**Work to complete**.
Beginning at whichever line contains "Open the 查看(V)", reproduce each line of the records below word for word, ending with the last, and add nothing.

**Extracted records**.
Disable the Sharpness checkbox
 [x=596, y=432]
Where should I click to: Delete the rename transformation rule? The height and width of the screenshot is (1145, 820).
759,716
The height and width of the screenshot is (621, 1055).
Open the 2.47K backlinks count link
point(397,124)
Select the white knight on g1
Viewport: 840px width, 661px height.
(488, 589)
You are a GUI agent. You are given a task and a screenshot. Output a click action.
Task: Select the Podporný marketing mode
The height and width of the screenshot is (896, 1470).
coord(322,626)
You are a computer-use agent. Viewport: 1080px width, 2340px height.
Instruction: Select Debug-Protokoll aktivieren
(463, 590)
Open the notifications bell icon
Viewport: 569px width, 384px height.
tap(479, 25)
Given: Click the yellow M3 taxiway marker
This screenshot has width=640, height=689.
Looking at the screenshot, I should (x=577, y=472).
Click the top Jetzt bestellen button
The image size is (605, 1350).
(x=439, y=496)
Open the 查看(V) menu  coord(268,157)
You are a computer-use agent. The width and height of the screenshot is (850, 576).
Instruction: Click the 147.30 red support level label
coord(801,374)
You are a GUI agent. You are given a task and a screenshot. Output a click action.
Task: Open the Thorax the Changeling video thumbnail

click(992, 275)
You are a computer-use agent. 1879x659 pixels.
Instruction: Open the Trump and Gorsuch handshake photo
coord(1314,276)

**Exercise output**.
Open the 查看(V) menu  coord(268,157)
You are a computer-use agent. The width and height of the screenshot is (850, 576).
Instruction: Click the 147.30 red support level label
coord(801,374)
You are a GUI agent. You are given a task and a screenshot. Output a click action.
Task: Open the Thorax the Changeling video thumbnail

click(992, 275)
You are a computer-use agent. 1879x659 pixels.
Instruction: Open the Trump and Gorsuch handshake photo
coord(1314,276)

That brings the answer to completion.